Jodi Arias, 32, described her love for Travis Alexander after the separation as non-romantic despite a continued physical relationship and exchange of affectionate emails, text and telephone messages.
"I still loved him, but I realized I didn't want to be with him anymore," she said.
Arias could face the death penalty if convicted of murdering Alexander, who was found in his Phoenix valley home in June 2008 shot in the face, stabbed 27 times and with his throat slashed.
She has admitted to killing him but has said it was in self-defense after he attacked her when she dropped his camera while taking pictures of him in the shower. The prosecution has said she killed him in a jealous rage.
When the two were a couple, until June 2007, Alexander made the soft-spoken Arias feel special by verbally praising her, writing her love notes and doing favors, such as paying for a moving truck and storing some of her belongings at his house, she told the jury on Monday.
Arias, who was living in Yreka, California, at the time, told no one about the killing until she was arrested. When police initially questioned her, she claimed not to have been anywhere near the home at the time, but later admitted killing him.
Just before a lunch break in testimony on Monday, Arias called their relationship "complicated" with confusing boundaries that included having sex despite their break-up.
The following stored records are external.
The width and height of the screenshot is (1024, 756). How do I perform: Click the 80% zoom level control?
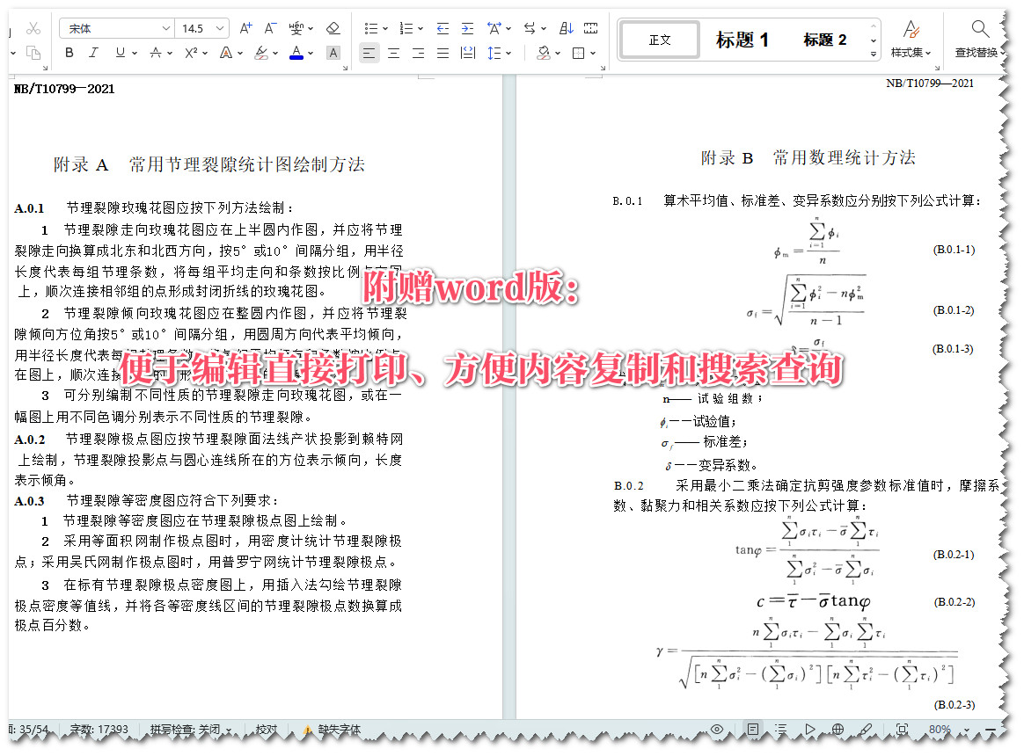(940, 730)
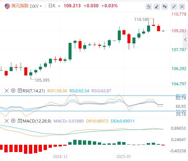Select the RSI(7,14,21) indicator label
The width and height of the screenshot is (188, 161).
click(x=34, y=91)
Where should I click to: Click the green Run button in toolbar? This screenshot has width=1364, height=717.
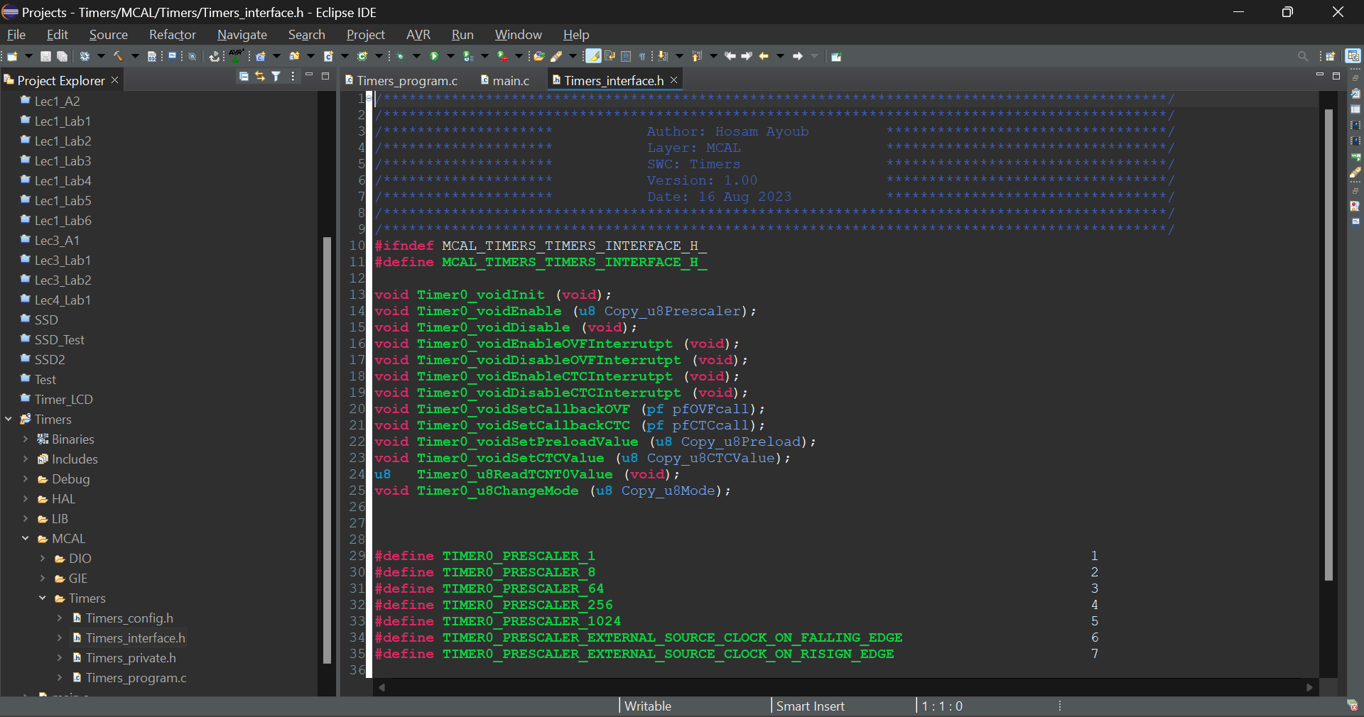point(434,56)
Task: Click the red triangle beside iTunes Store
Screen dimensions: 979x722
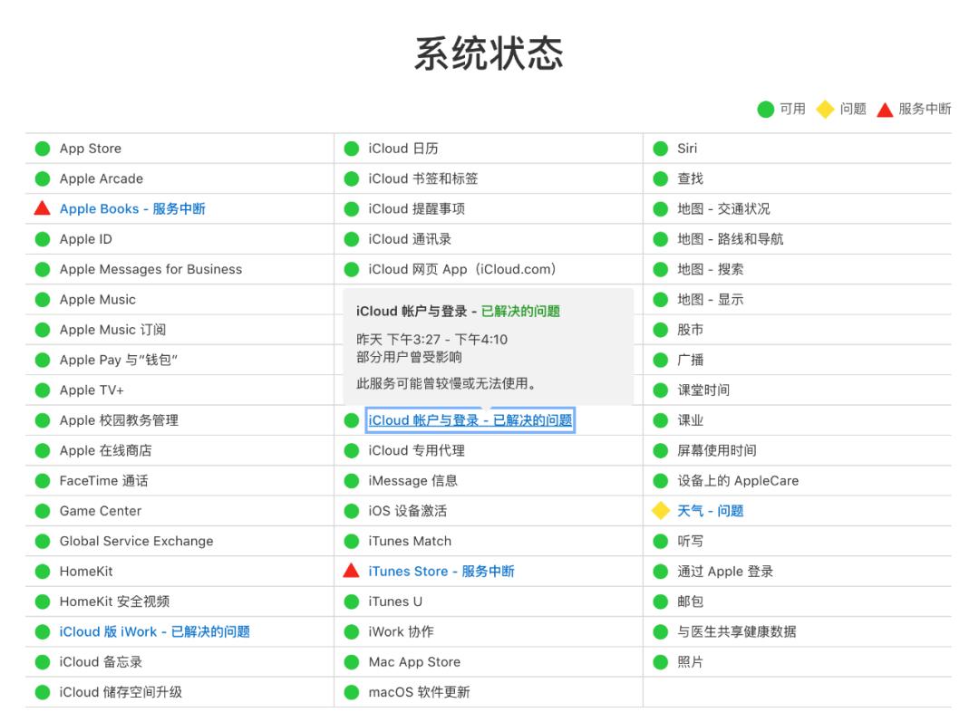Action: point(353,572)
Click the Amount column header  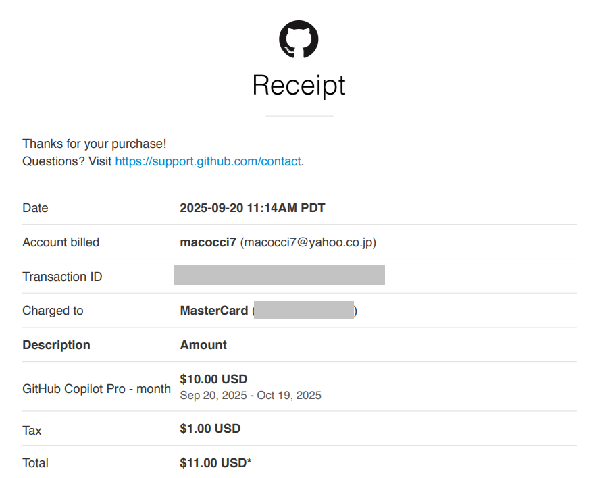coord(203,345)
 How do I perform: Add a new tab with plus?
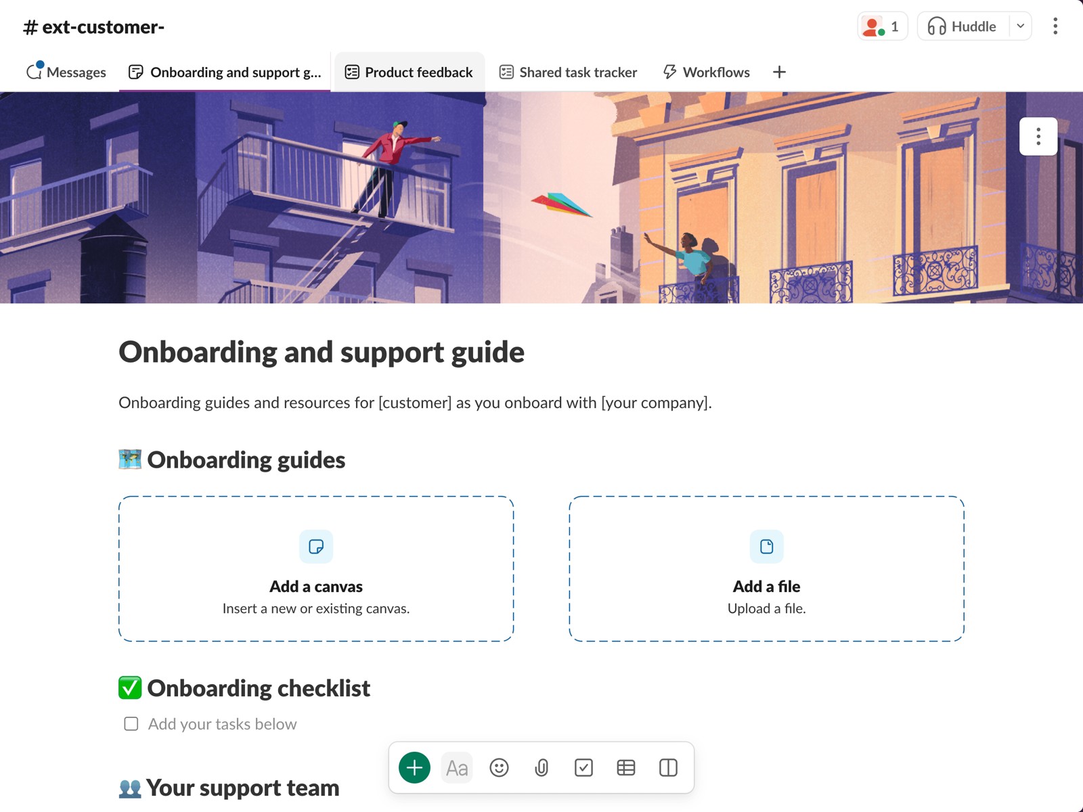click(779, 72)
It was not just a physical relationship, she said.
"Our hearts and minds were in alignment, as well," she said.
She described Alexander as a domineering man who verbally snapped at her whenever she tried to assert herself in conversation, making her feel like a chastised child.
"Eventually it began to instill fear and intimidation," she said.
Arias later testified that although her sexual encounters with Alexander were not always physically gratifying, she enjoyed it because it made him happy. She said she felt pressured to go along with her lover's requests and sexual banter.
Arias explained missing pages from her journals and an absence of references to abuse, which prosecutors had noted during questioning last week, by saying she did not want anything negative in her journals.
"I didn't want to solidify it in reality by putting it in writing and making it concrete," she said. Testimony is scheduled to continue on Tuesday.